La police cantonale bernoise a conclu une enquête majeure sur la traite d'êtres humains et la prostitution forcée, révélant un réseau qui a exploité plus de quarante jeunes hommes. L'affaire met en lumière un phénomène croissant, mais souvent caché, de victimes masculines dans le travail sexuel forcé à travers la Suisse.
Points Clés
- Plus de 40 jeunes hommes ont été victimes de prostitution forcée à Berne.
- Un ressortissant slovaque de 34 ans est accusé d'avoir dirigé l'opération depuis 2016.
- Les victimes, principalement originaires d'Espagne, du Brésil et de Colombie, ont subi une exploitation systématique.
- Les autorités estiment que le nombre réel de victimes pourrait être bien plus élevé.
- La prostitution masculine forcée est un problème émergent et sous-étudié en Suisse.
- La honte et l'endettement des victimes les empêchent souvent de demander de l'aide.

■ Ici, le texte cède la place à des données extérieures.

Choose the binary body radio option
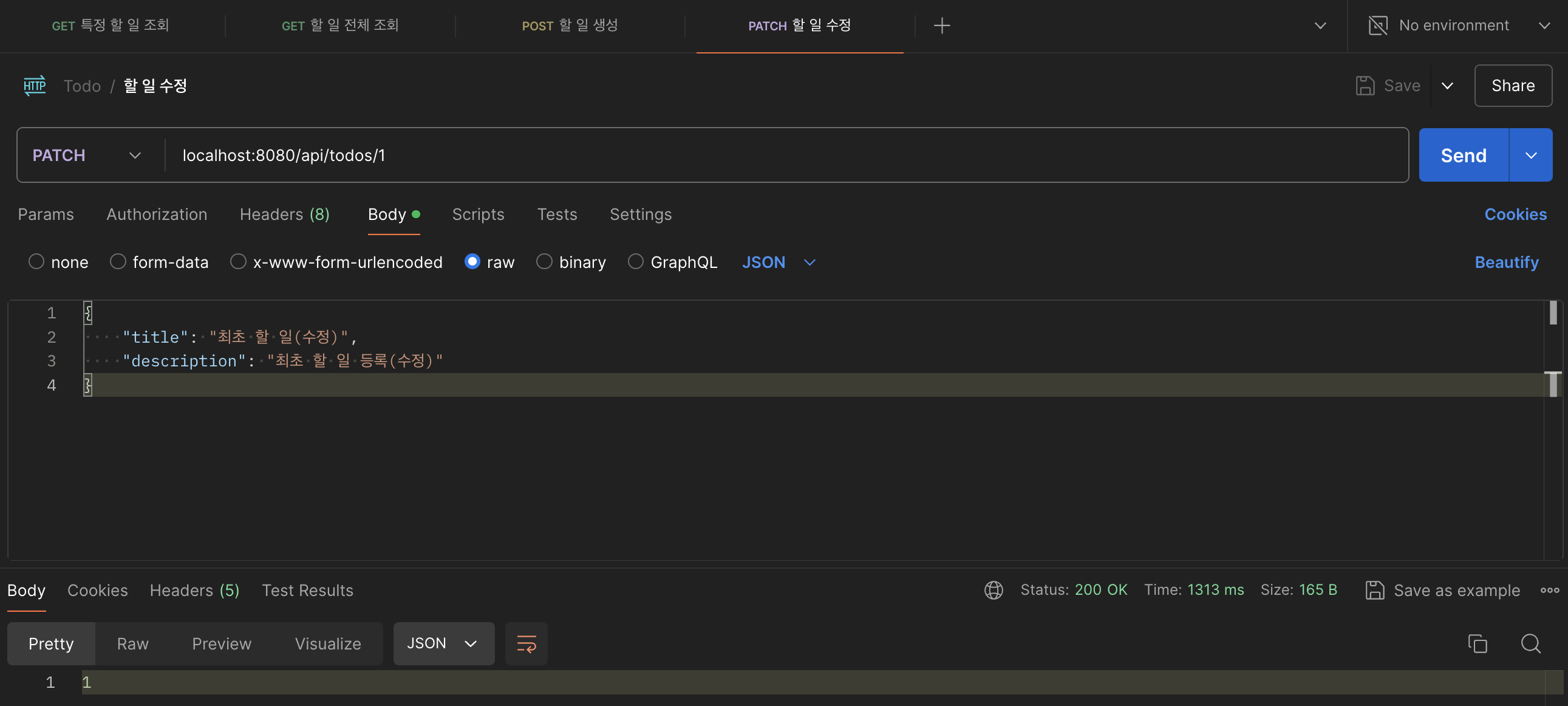(x=544, y=262)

L'enquête révèle un vaste réseau d'exploitation
Fin octobre, la police cantonale bernoise a annoncé la conclusion de son enquête sur une importante affaire de traite d'êtres humains. L'accusé est un ressortissant slovaque de 34 ans. La police a arrêté l'homme en janvier 2025 à son domicile bernois, où il est resté en détention provisoire.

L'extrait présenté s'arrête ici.